In my work as a liturgical music director and composer in the Catholic Church, I’ve heard many versions of the opinion, “This song is terrible!” How do we...

In my work as a liturgical music director and composer in the Catholic Church, I’ve heard many versions of the opinion, “This song is terrible!” How do we actually evaluate the quality of a song used at Mass? How might a music director select music that is “appropriate” for the Mass? I’ll be the first to say that there are songs and musical genres I like and those I don’t like.

Realizing this bias does, to a degree, affect my own music selections, I decided to find other methods besides aesthetic taste, then have conversations with people as to why I would or wouldn’t use a particular song at a liturgy. The stakes in such a dance are high: If a person of faith hears a music director speak poorly of a favorite song (one that could very well have affected the person’s faith life), there is a risk of alienation and exclusion, which runs contrary to the message of the Gospel.

So, if you find yourself ready to rant about a song, I invite you to consider grounding your argument in these three touchpoints instead.

  1. What are the lyrics communicating? If the song has original lyrics, does it make statements that perhaps fall outside of the Catholic tradition? For example, stating that we change the world by receiving communion is quite different from saying that we are empowered to change the world through grace found in the Eucharist. One of the trickiest ones I’ve encountered is seeing lyrics that talks about loving Jesus, but is ambiguous in communicating what kind of love that is. Ultimately, are the lyrics calling us into deeper communion with one another and with God? How?

  2. Does the music bring out deeper meaning of the lyrics? If the lyrics of a psalm speak of crying out to God with joy, and the music is a slow, dark chorale in a minor key, does that music help us enter more deeply into the lyrics? What about a lament in which the music is fast, syncopated, and exciting? If the Scripture readings for the liturgy are about the Holy Spirit and none of the songs used at that Mass mention the Spirit, how is the music helping us reflect on the Holy Spirit? Ultimately, does the music work with the liturgy’s sacred scripture in such a way that it calls us into deeper contemplation, prayer, and community?

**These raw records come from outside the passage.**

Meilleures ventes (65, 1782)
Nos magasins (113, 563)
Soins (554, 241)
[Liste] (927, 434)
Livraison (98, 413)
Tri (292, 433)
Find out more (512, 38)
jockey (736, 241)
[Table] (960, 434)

  3. Is the harmonic structure of the song faithful to the tradition from where it comes? This one is a bit more technical. If a song is written using Western harmonic tradition (e.g., most American and European music), there are well-defined rules of harmonic progression, voice part leading, counterpoint, and arrangement that master composers such as Bach and Beethoven used. While rules are broken all the time in composition (and oftentimes to good effect), composers that understand the music theory and make modifications with deep purpose tend to have the best results. If someone is simply unaware of the rules and doesn’t follow them, there is a higher risk of creating a song that doesn’t quite work structurally.

Of course, there are more considerations to contemplate. Hopefully, the three I introduced can begin to help focus personal reflections and conversations around liturgical music from, “I can’t stand this song!” to “Let’s talk about how this song moves us (or doesn’t move us) to be greater disciples of love.”